Fünf Jahre obdachlos, sieben Jahre Knast
Georg Aigner wird als Kind oft geschlagen und fängt bereits mit zwölf Jahren an zu trinken. Mit 25 fliegt er wegen des Trinkens aus seinem letzten Job, und weil er nur noch rauft, auch aus seiner Familie und aus seinem Dorf. Fünf Jahre lebt der fortan obdachlose Pinzgauer in der Stadt Salzburg vom „Schnorren“. Erst als er nach einem Überfall sieben Jahre ins Gefängnis muss, hört er auf zu trinken und ändert sein Leben. Denn draußen wartet seine neue Freundin Evelyne auf ihn. Sie gibt ihm Halt. Durch sie, seine heutige Ehefrau, wird er Straßenzeitungsverkäufer. Inzwischen ist Georg Aigner bekannt für seine Stadtspaziergänge und Schulvorträge. Darin gibt er viel von seinem Leben preis, um zu zeigen: Obdachlosigkeit kann jeden treffen, doch mit Hilfe kommt man wieder auf die Beine.
von Sabine Deubler
Georg ist das jüngste von acht Geschwistern, als er 1969 in einem kleinen Oberpinzgauer Dorf auf die Welt kommt. Seine Mutter ist Hausfrau, sein Vater ernährt als Busfahrer die zehnköpfige Familie.

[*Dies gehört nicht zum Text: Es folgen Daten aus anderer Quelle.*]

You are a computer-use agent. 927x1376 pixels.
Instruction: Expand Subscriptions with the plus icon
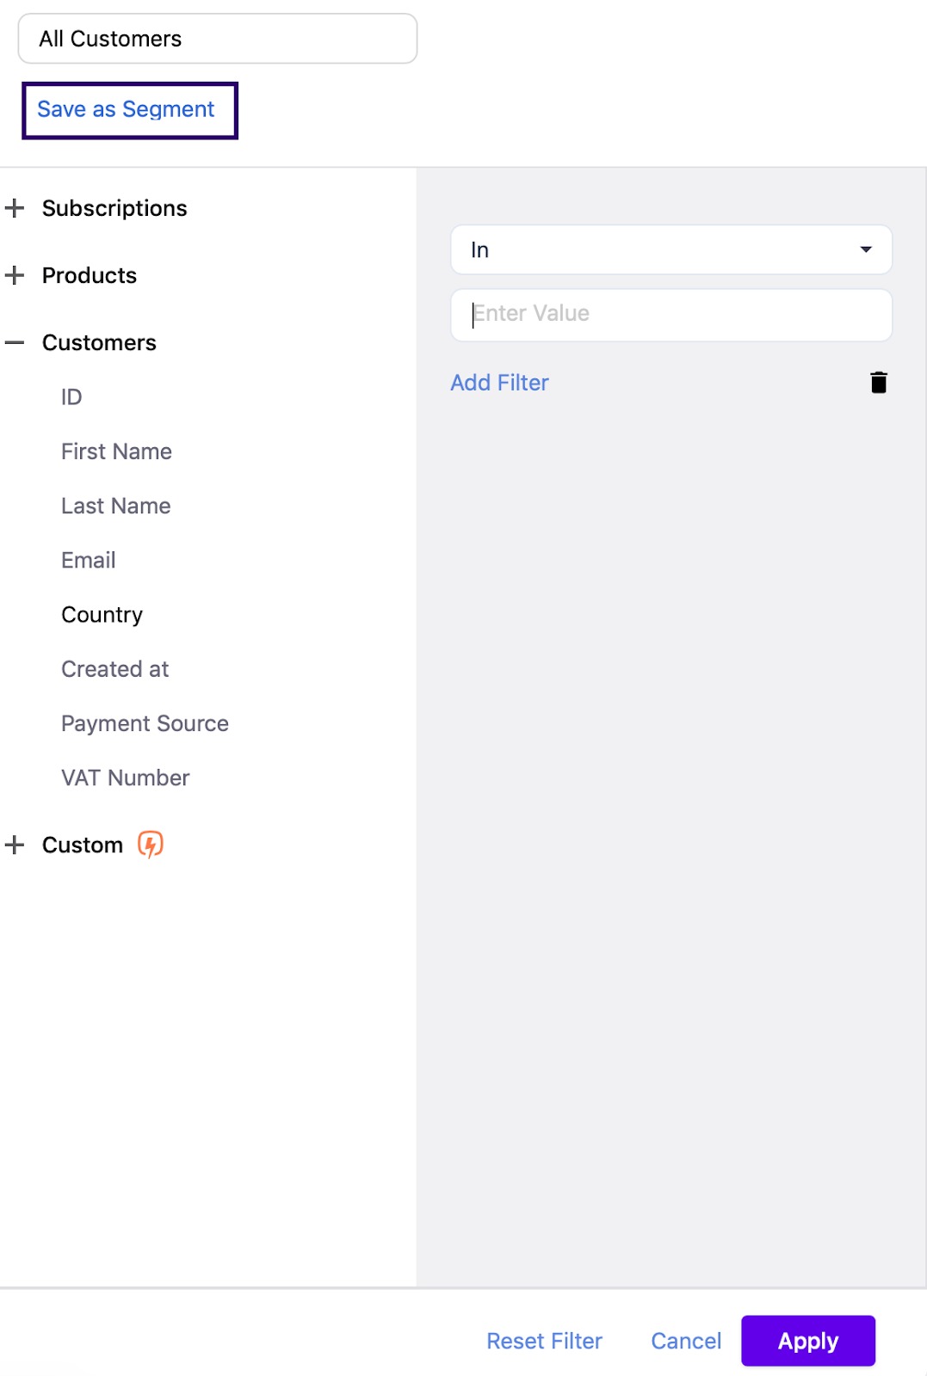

Seine Kindheit ist kein Zuckerschlecken. Ich habe so einige „Fotzen“ gekriegt, für mich war das normal. Der Pfarrer in der Schule hat mich viel geschlagen und der Lehrer auch. In der dritten Klasse Volksschule hat meine Mutter einen Brief bekommen. Ich kam dann in die Hilfsschule (die heutige Sonderschule). Warum, weiß ich gar nicht. Das Lernen habe eigentlich funktioniert, meint Georg rund 40 Jahre später zurückblickend. „Lernen ist sehr wichtig für euch“ – diesen Satz wird er so viele Jahre später Schulkindern in Salzburger Schulen erzählen. Doch mit acht Jahren hat er keine Wahl, als er damals aus der Volksschule fliegt. Er wählt, es seinen Geschwistern gleichzutun, als diese zu rauchen und zu trinken beginnen. Mit zehn Jahren lernte ich rauchen. Ich hatte meine Geschwister hinter der Holztruhe rauchen gesehen. Das wollte ich auch. Mit zwölf Jahren begann ich zu trinken. Zum Trinken gab es überall etwas. Das war damals nicht schwer.
Der Vater bestimmt, dass sein jüngstes Kind Metzger werden soll. Nach der Sonderschule beginnt Georg also mit 14 Jahren in Zell am See eine Metzgerlehre. Die Stadt ist 25 Kilometer von seinem Heimatdorf entfernt. Der Lehrling kommt nur am Wochenende heim. Sein Chef mag ihn. Georg gefällt die Arbeit. Wäre da nicht die schulische Hürde. Was er in der Sonderschule gelernt hat, ist für die Berufsschule einfach zu wenig. Ein Mal pro Jahr musste ich für neun Wochen in die Berufsschule nach Salzburg fahren. Da bin ich durchgefallen. Ich habe einfach zu wenig gewusst. Nach der neunten Woche fuhr ich zurück nach Zell am See zum Meister. Der machte gerade Buchhaltung und schaute mich ernst an. Er war groß und breit wie ein Schrank. Ich dachte: „Jetzt gibt’s Fotzen. Der erschlägt mich.“ Er ist nicht aufgestanden. Er hat gemeint: „Georg, du machst deine Lehre weiter. Ich zahle dir drei Jahre lang dein Lehrgeld aus und dann bist du Geselle. Die Schule vergessen wir.“ Aber für mich hat das nicht gepasst. Andere müssen lernen und bei mir wäre es so ohne Schule gegangen.